- Born: Pierre Jean Allain 7 January 1904 Mirebeau
- Died: 19 December 2000 (aged 96) Saint-Martin-d'Uriage

= Pierre Allain =

French boulderer and alpinist

Pierre Allain (7 January 1904 – 19 December 2000) was a French alpinist and an innovator of climbing equipment.

==Early climbing==
Allain began climbing in the 1920s. In the 1930s he was joined by several others at Fontainebleau, where his group of "'Bleausards" developed a love of bouldering that went beyond simple training for the Alps. The famous Allain Angle (V2 – V3), done in 1934, is a testament to their dedication and to the resulting elevation of standards. In Allain's 1949 book, Alpinisme et Competition, he expresses his appreciation of this simple and understated climbing specialty.

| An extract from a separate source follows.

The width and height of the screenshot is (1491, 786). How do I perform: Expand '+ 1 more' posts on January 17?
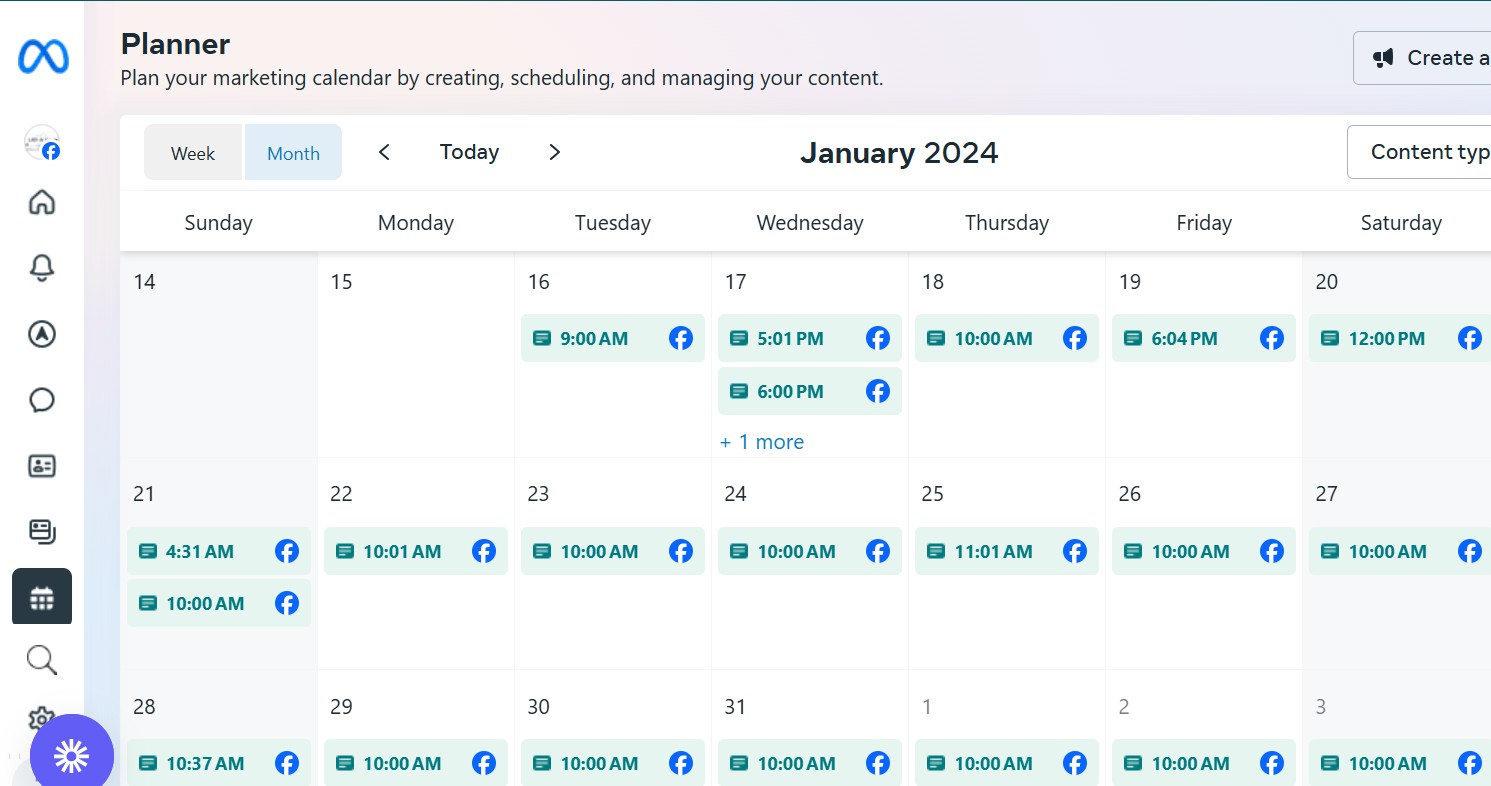pos(762,442)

In 1935, between 31 July and 1 August, he made the first ascent of the north face of the Petit Dru with Raymond Leininger. Their climbing equipment comprised a 7mm hemp rope, six carabiners, no crampons and only one ice-axe.

==Equipment development==
To facilitate the rock-climbing experience he developed – in the 1930s – the first rubber-soled, soft shoes specifically engineered for serious rock work. He wore these on the sandstone boulders as well as on the granite walls of the Alps, where he made several famous first ascents, including the north face of the Aiguille du Dru. These shoes, known as "PAs", became the model for future generations of climbing footwear. Indeed, the version available in the 1950s looked remarkably like modern climbing footwear.

In the 1950s Allain opened a mountaineering store in Paris, where he offered the first lightweight carabiners which were made using modern alloys. Prior to that time, these indispensable snaplinks were made of heavy steel. His other innovations encompassed rappel devices, down jackets and climbing shoes. His brand name then became "EB", out of his associate's name Edmond Bourdonneau who purchased the store from him in 1950.

When Allain's name comes up these days, it is more frequently in connection with his pioneering bouldering efforts at Fontainebleau.